Industrial Magistrate Stephen Lieschke rejected Inco Ships Pty Ltd’s claim that its informal risk assessment and work instructions were “so well known” at the time of the incident that “no extra safety could be achieved”, and found it guilty of breaching the now-repealed State OHSW Act.

In September 2012, an Inco Ships deck mechanic was cleaning a shuttle tail pulley of a conveyor from inside an iron ore out-loading boom on a floating offshore transfer barge when the conveyor retracted into the boom and fatally crushed him.

The employer pleaded not guilty to failing to prevent access to the hazardous parts of the boom by installing a fence or interlocked gate, failing to undertake any adequate hazard identification and risk assessment, failing to provide and maintain a safe work method statement (SWMS), and failing to provide adequate information, instruction, supervision and training.

The employer claimed that a hazard identification and risk assessment process with a documented job safety analysis and SWMS wouldn’t have reduced the risk of injury.

It said the evidence didn’t support a finding beyond a reasonable doubt that performing the cleaning task created a foreseeable risk of injury or death.

Industrial Magistrate Lieschke said the “issue of foreseeability must be assessed on the information that was then known to [the employer] or that was reasonably practicable to ascertain”.

He found the employer knew:

  • of the Australian Standard requiring conveyors to be guarded to prevent access to danger zones;
  • it needed to conduct hazard identification and risk assessments and that no such assessment had been completed for the cleaning task;
  • no informal hazard identification and risk assessment or SWMS had been conveyed to the barge manager, who appointed the cleaning task to the worker, or to the worker;
  • the barge manager believed there was a “safe zone” inside the boom and there was no prohibition against entering the boom during “shuttling”;
  • there was no emergency stop device inside the boom; and
  • there was no procedure for visually checking the boom was clear of personnel before it was returned to service after being isolated, as occurred on the day of the incident.

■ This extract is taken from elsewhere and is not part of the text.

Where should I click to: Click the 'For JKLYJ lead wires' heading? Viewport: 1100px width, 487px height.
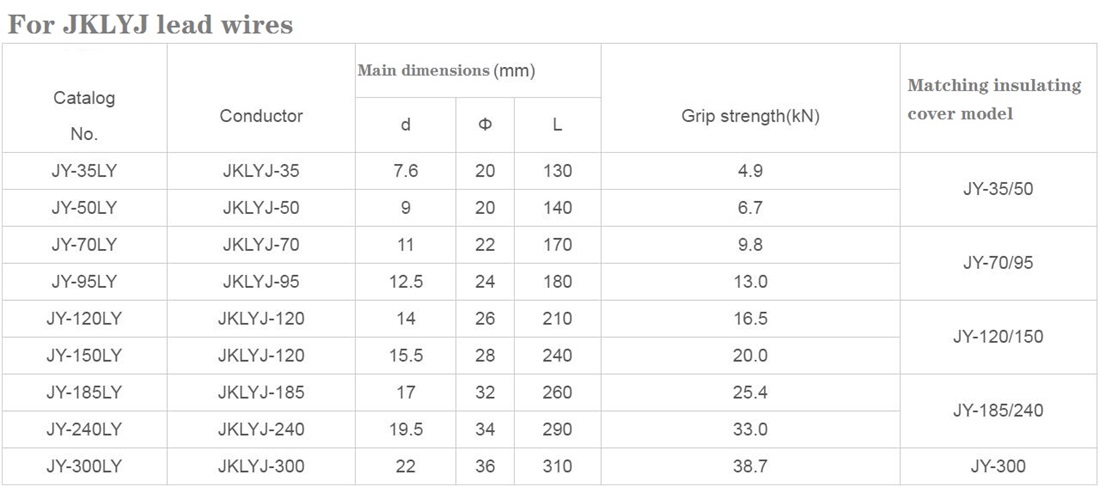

“I conclude the risk was far more than far-fetched or fanciful,” Industrial Magistrate Lieschke said.

He found that following the incident, the employer installed interlocked gates to prevent access to the interior of the boom without shutting off its power.

“If the interlocked gates were combined with a written hazard identification and risk assessment that warned of the presence of the moving beam, and a written work method statement that set out a mandatory and clear procedure for the task that included a prohibition against anyone remaining inside the boom during shuttling, and these procedures were then the subject of training and supervision, the likelihood of the interlocked gates reducing the risk of injury was high,” he said.

Industrial Magistrate Lieschke also found there was no well-known and clearly understood informal work instruction and hazard awareness within the workplace.

“The best and safest way of doing the job was left up to [the manager] and [the worker] to informally work out; and without the need to check their informal ideas with anyone else who had performed the task, or with the previous [barge] manager, or with [the manager’s] supervisor,” he said.

“To this point [the employer’s] reliance on an informal hazard assessment failed to identify the moving hazard that ultimately killed [the worker], and which I find he was probably unaware of.”

Industrial Magistrate Lieschke said an adequate hazard identification and risk assessment and SWMS for the task were “basic risk control steps” the employer could have taken.